■ DATA SHOWN ■
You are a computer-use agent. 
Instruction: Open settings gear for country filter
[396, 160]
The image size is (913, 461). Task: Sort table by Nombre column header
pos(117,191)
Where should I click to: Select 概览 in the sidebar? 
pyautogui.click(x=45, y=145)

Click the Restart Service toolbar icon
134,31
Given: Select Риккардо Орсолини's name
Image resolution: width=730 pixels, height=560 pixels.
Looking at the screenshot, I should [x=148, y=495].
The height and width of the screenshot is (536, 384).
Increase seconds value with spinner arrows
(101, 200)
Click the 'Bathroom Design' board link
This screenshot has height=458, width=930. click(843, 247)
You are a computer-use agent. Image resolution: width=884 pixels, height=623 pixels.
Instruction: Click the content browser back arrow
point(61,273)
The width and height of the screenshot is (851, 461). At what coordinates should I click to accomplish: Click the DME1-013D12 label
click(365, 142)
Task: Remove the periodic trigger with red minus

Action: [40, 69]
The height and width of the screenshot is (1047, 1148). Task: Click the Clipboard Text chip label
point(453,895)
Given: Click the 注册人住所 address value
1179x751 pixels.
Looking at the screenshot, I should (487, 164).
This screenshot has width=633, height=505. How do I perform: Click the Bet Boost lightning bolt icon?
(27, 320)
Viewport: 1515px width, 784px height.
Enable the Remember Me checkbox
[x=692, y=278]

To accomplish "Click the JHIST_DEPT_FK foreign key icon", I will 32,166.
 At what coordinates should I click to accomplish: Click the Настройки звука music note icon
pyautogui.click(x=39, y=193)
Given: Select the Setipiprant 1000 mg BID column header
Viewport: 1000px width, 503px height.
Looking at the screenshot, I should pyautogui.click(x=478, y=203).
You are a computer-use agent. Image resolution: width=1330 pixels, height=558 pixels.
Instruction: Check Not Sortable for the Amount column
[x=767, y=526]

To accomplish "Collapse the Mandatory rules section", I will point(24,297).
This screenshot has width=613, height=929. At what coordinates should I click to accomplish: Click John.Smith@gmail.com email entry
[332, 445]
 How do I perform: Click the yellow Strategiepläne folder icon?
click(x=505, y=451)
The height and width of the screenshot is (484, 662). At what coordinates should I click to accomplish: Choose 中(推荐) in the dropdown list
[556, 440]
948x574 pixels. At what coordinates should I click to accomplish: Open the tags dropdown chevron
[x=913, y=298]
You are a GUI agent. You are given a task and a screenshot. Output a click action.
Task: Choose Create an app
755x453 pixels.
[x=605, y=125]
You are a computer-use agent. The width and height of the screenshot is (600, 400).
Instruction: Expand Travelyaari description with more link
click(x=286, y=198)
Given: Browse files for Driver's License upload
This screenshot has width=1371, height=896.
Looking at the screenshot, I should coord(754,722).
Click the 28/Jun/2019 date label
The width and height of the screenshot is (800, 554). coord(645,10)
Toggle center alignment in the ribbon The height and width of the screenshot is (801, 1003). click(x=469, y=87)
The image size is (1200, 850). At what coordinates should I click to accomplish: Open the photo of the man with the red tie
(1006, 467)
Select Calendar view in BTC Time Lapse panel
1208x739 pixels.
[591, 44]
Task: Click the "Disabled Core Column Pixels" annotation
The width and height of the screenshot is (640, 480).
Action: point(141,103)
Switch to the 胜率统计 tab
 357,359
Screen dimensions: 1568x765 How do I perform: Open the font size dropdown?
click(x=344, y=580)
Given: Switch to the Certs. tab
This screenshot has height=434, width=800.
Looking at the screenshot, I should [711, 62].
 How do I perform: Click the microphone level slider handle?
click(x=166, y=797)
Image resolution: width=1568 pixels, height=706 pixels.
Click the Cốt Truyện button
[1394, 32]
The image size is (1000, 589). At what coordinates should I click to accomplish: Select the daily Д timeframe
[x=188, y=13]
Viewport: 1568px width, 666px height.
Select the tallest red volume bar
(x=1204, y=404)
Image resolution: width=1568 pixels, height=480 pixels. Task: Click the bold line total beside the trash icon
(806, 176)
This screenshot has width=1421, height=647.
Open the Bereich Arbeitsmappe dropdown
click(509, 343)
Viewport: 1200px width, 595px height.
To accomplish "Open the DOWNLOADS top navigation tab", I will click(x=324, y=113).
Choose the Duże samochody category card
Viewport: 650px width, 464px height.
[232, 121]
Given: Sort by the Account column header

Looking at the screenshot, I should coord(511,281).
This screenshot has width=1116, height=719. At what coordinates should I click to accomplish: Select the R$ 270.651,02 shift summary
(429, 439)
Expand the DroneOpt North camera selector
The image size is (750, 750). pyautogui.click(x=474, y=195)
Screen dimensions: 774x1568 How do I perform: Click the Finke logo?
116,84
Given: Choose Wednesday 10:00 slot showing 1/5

■ EXERCISE DESCRIPTION ■
Please give the material above once more, unchanged.

■ RESPONSE AREA ■
You are a computer-use agent. 
Instruction: Open settings gear for country filter
[396, 160]
The image size is (913, 461). Task: Sort table by Nombre column header
pos(117,191)
Where should I click to: Select 概览 in the sidebar? 
pyautogui.click(x=45, y=145)

Click the Restart Service toolbar icon
134,31
Given: Select Риккардо Орсолини's name
Image resolution: width=730 pixels, height=560 pixels.
Looking at the screenshot, I should [x=148, y=495].
The height and width of the screenshot is (536, 384).
Increase seconds value with spinner arrows
(101, 200)
Click the 'Bathroom Design' board link
This screenshot has height=458, width=930. click(843, 247)
You are a computer-use agent. Image resolution: width=884 pixels, height=623 pixels.
Instruction: Click the content browser back arrow
point(61,273)
The width and height of the screenshot is (851, 461). At what coordinates should I click to accomplish: Click the DME1-013D12 label
click(365, 142)
Task: Remove the periodic trigger with red minus

Action: [40, 69]
The height and width of the screenshot is (1047, 1148). Task: Click the Clipboard Text chip label
point(453,895)
Given: Click the 注册人住所 address value
1179x751 pixels.
Looking at the screenshot, I should (487, 164).
This screenshot has width=633, height=505. How do I perform: Click the Bet Boost lightning bolt icon?
(27, 320)
Viewport: 1515px width, 784px height.
Enable the Remember Me checkbox
[x=692, y=278]

To accomplish "Click the JHIST_DEPT_FK foreign key icon", I will 32,166.
 At what coordinates should I click to accomplish: Click the Настройки звука music note icon
pyautogui.click(x=39, y=193)
Given: Select the Setipiprant 1000 mg BID column header
Viewport: 1000px width, 503px height.
Looking at the screenshot, I should pyautogui.click(x=478, y=203).
You are a computer-use agent. Image resolution: width=1330 pixels, height=558 pixels.
Instruction: Check Not Sortable for the Amount column
[x=767, y=526]

To accomplish "Collapse the Mandatory rules section", I will point(24,297).
This screenshot has width=613, height=929. At what coordinates should I click to accomplish: Click John.Smith@gmail.com email entry
[332, 445]
 How do I perform: Click the yellow Strategiepläne folder icon?
click(x=505, y=451)
The height and width of the screenshot is (484, 662). At what coordinates should I click to accomplish: Choose 中(推荐) in the dropdown list
[556, 440]
948x574 pixels. At what coordinates should I click to accomplish: Open the tags dropdown chevron
[x=913, y=298]
You are a GUI agent. You are given a task and a screenshot. Output a click action.
Task: Choose Create an app
755x453 pixels.
[x=605, y=125]
You are a computer-use agent. The width and height of the screenshot is (600, 400).
Instruction: Expand Travelyaari description with more link
click(x=286, y=198)
Given: Browse files for Driver's License upload
This screenshot has width=1371, height=896.
Looking at the screenshot, I should coord(754,722).
Click the 28/Jun/2019 date label
The width and height of the screenshot is (800, 554). coord(645,10)
Toggle center alignment in the ribbon The height and width of the screenshot is (801, 1003). click(x=469, y=87)
The image size is (1200, 850). At what coordinates should I click to accomplish: Open the photo of the man with the red tie
(1006, 467)
Select Calendar view in BTC Time Lapse panel
1208x739 pixels.
[591, 44]
Task: Click the "Disabled Core Column Pixels" annotation
The width and height of the screenshot is (640, 480).
Action: point(141,103)
Switch to the 胜率统计 tab
 357,359
Screen dimensions: 1568x765 How do I perform: Open the font size dropdown?
click(x=344, y=580)
Given: Switch to the Certs. tab
This screenshot has height=434, width=800.
Looking at the screenshot, I should [711, 62].
 How do I perform: Click the microphone level slider handle?
click(x=166, y=797)
Image resolution: width=1568 pixels, height=706 pixels.
Click the Cốt Truyện button
[1394, 32]
The image size is (1000, 589). At what coordinates should I click to accomplish: Select the daily Д timeframe
[x=188, y=13]
Viewport: 1568px width, 666px height.
Select the tallest red volume bar
(x=1204, y=404)
Image resolution: width=1568 pixels, height=480 pixels. Task: Click the bold line total beside the trash icon
(806, 176)
This screenshot has width=1421, height=647.
Open the Bereich Arbeitsmappe dropdown
click(509, 343)
Viewport: 1200px width, 595px height.
To accomplish "Open the DOWNLOADS top navigation tab", I will click(x=324, y=113).
Choose the Duże samochody category card
Viewport: 650px width, 464px height.
[232, 121]
Given: Sort by the Account column header

Looking at the screenshot, I should coord(511,281).
This screenshot has width=1116, height=719. At what coordinates should I click to accomplish: Select the R$ 270.651,02 shift summary
(429, 439)
Expand the DroneOpt North camera selector
The image size is (750, 750). pyautogui.click(x=474, y=195)
Screen dimensions: 774x1568 How do I perform: Click the Finke logo?
116,84
Given: Choose Wednesday 10:00 slot showing 1/5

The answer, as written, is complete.